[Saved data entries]
■ ■ ■ ■ ■

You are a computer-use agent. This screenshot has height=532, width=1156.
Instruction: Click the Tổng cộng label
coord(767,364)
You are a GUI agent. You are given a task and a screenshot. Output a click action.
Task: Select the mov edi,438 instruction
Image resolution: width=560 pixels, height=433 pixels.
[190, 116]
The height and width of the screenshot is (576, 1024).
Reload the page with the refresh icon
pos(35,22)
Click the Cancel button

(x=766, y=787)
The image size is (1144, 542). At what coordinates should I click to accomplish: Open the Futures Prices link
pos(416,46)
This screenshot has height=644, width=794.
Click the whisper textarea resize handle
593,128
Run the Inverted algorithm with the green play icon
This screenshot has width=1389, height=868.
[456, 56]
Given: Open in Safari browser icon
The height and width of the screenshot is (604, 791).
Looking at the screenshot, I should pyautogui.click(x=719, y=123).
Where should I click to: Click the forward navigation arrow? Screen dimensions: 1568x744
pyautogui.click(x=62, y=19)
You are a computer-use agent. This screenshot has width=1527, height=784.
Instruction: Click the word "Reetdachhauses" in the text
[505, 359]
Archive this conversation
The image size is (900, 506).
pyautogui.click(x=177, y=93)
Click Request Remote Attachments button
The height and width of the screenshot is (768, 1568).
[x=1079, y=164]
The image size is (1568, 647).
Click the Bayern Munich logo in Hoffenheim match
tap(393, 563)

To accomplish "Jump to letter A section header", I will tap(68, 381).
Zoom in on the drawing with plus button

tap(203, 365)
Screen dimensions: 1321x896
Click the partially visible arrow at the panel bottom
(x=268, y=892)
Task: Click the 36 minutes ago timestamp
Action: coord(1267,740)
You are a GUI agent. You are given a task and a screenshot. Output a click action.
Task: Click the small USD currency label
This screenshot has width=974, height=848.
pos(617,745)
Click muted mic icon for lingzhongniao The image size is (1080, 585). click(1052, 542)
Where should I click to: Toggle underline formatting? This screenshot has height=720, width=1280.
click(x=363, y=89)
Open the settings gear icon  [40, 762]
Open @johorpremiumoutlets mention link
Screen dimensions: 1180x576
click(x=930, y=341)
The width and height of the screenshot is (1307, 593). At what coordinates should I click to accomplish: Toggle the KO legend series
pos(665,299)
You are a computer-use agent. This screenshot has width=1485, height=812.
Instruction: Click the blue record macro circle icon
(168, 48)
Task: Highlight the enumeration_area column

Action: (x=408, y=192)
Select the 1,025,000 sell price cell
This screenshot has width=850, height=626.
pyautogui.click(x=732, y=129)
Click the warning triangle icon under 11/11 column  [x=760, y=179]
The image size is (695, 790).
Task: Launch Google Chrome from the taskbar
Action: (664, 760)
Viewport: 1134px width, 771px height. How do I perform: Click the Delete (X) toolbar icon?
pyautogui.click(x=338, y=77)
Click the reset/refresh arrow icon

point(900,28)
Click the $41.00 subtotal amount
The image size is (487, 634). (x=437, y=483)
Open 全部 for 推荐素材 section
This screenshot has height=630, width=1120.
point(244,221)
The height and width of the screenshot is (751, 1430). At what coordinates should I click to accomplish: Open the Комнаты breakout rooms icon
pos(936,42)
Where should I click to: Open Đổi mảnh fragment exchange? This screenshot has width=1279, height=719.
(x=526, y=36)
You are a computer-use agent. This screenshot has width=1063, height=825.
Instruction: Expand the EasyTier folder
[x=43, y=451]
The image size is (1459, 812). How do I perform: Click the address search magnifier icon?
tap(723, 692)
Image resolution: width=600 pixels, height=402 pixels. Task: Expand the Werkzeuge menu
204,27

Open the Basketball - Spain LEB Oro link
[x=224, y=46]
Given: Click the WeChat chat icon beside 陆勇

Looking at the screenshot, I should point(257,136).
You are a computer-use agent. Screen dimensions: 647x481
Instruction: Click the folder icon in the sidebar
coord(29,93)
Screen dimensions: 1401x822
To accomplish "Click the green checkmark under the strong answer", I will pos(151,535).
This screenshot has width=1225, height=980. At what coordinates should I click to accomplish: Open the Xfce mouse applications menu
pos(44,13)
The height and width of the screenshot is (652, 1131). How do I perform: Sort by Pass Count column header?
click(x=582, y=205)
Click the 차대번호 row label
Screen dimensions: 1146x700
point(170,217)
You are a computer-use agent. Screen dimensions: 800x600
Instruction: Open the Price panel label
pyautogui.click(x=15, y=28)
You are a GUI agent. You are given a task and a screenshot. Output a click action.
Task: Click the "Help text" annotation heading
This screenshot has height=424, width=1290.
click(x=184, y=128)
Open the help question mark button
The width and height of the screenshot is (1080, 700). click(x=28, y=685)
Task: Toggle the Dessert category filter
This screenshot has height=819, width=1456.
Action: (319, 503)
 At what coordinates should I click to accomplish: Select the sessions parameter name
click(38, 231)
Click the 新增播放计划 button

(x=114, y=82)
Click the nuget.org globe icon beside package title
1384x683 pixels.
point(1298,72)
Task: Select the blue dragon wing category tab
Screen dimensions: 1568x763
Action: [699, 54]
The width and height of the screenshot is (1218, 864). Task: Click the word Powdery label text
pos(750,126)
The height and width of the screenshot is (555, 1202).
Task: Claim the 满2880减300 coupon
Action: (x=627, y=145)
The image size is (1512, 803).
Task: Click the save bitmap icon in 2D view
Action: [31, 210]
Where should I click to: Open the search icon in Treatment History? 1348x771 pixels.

■ ■ ■ ■ ■

__TASK__. Print each entry exactly as it appears above.

__RESPONSE TO THIS EXERCISE__.
You are a computer-use agent. This screenshot has height=532, width=1156.
Instruction: Click the Tổng cộng label
coord(767,364)
You are a GUI agent. You are given a task and a screenshot. Output a click action.
Task: Select the mov edi,438 instruction
Image resolution: width=560 pixels, height=433 pixels.
[190, 116]
The height and width of the screenshot is (576, 1024).
Reload the page with the refresh icon
pos(35,22)
Click the Cancel button

(x=766, y=787)
The image size is (1144, 542). At what coordinates should I click to accomplish: Open the Futures Prices link
pos(416,46)
This screenshot has height=644, width=794.
Click the whisper textarea resize handle
593,128
Run the Inverted algorithm with the green play icon
This screenshot has width=1389, height=868.
[456, 56]
Given: Open in Safari browser icon
The height and width of the screenshot is (604, 791).
Looking at the screenshot, I should pyautogui.click(x=719, y=123).
Where should I click to: Click the forward navigation arrow? Screen dimensions: 1568x744
pyautogui.click(x=62, y=19)
You are a computer-use agent. This screenshot has width=1527, height=784.
Instruction: Click the word "Reetdachhauses" in the text
[505, 359]
Archive this conversation
The image size is (900, 506).
pyautogui.click(x=177, y=93)
Click Request Remote Attachments button
The height and width of the screenshot is (768, 1568).
[x=1079, y=164]
The image size is (1568, 647).
Click the Bayern Munich logo in Hoffenheim match
tap(393, 563)

To accomplish "Jump to letter A section header", I will tap(68, 381).
Zoom in on the drawing with plus button

tap(203, 365)
Screen dimensions: 1321x896
Click the partially visible arrow at the panel bottom
(x=268, y=892)
Task: Click the 36 minutes ago timestamp
Action: coord(1267,740)
You are a GUI agent. You are given a task and a screenshot. Output a click action.
Task: Click the small USD currency label
This screenshot has width=974, height=848.
pos(617,745)
Click muted mic icon for lingzhongniao The image size is (1080, 585). click(1052, 542)
Where should I click to: Toggle underline formatting? This screenshot has height=720, width=1280.
click(x=363, y=89)
Open the settings gear icon  [40, 762]
Open @johorpremiumoutlets mention link
Screen dimensions: 1180x576
click(x=930, y=341)
The width and height of the screenshot is (1307, 593). At what coordinates should I click to accomplish: Toggle the KO legend series
pos(665,299)
You are a computer-use agent. This screenshot has width=1485, height=812.
Instruction: Click the blue record macro circle icon
(168, 48)
Task: Highlight the enumeration_area column

Action: (x=408, y=192)
Select the 1,025,000 sell price cell
This screenshot has width=850, height=626.
pyautogui.click(x=732, y=129)
Click the warning triangle icon under 11/11 column  [x=760, y=179]
The image size is (695, 790).
Task: Launch Google Chrome from the taskbar
Action: (664, 760)
Viewport: 1134px width, 771px height. How do I perform: Click the Delete (X) toolbar icon?
pyautogui.click(x=338, y=77)
Click the reset/refresh arrow icon

point(900,28)
Click the $41.00 subtotal amount
The image size is (487, 634). (x=437, y=483)
Open 全部 for 推荐素材 section
This screenshot has height=630, width=1120.
point(244,221)
The height and width of the screenshot is (751, 1430). At what coordinates should I click to accomplish: Open the Комнаты breakout rooms icon
pos(936,42)
Where should I click to: Open Đổi mảnh fragment exchange? This screenshot has width=1279, height=719.
(x=526, y=36)
You are a computer-use agent. This screenshot has width=1063, height=825.
Instruction: Expand the EasyTier folder
[x=43, y=451]
The image size is (1459, 812). How do I perform: Click the address search magnifier icon?
tap(723, 692)
Image resolution: width=600 pixels, height=402 pixels. Task: Expand the Werkzeuge menu
204,27

Open the Basketball - Spain LEB Oro link
[x=224, y=46]
Given: Click the WeChat chat icon beside 陆勇

Looking at the screenshot, I should point(257,136).
You are a computer-use agent. Screen dimensions: 647x481
Instruction: Click the folder icon in the sidebar
coord(29,93)
Screen dimensions: 1401x822
To accomplish "Click the green checkmark under the strong answer", I will pos(151,535).
This screenshot has width=1225, height=980. At what coordinates should I click to accomplish: Open the Xfce mouse applications menu
pos(44,13)
The height and width of the screenshot is (652, 1131). How do I perform: Sort by Pass Count column header?
click(x=582, y=205)
Click the 차대번호 row label
Screen dimensions: 1146x700
point(170,217)
You are a computer-use agent. Screen dimensions: 800x600
Instruction: Open the Price panel label
pyautogui.click(x=15, y=28)
You are a GUI agent. You are given a task and a screenshot. Output a click action.
Task: Click the "Help text" annotation heading
This screenshot has height=424, width=1290.
click(x=184, y=128)
Open the help question mark button
The width and height of the screenshot is (1080, 700). click(x=28, y=685)
Task: Toggle the Dessert category filter
This screenshot has height=819, width=1456.
Action: (319, 503)
 At what coordinates should I click to accomplish: Select the sessions parameter name
click(38, 231)
Click the 新增播放计划 button

(x=114, y=82)
Click the nuget.org globe icon beside package title
1384x683 pixels.
point(1298,72)
Task: Select the blue dragon wing category tab
Screen dimensions: 1568x763
Action: [699, 54]
The width and height of the screenshot is (1218, 864). Task: Click the word Powdery label text
pos(750,126)
The height and width of the screenshot is (555, 1202).
Task: Claim the 满2880减300 coupon
Action: (x=627, y=145)
The image size is (1512, 803).
Task: Click the save bitmap icon in 2D view
Action: [31, 210]
Where should I click to: Open the search icon in Treatment History? 1348x771 pixels.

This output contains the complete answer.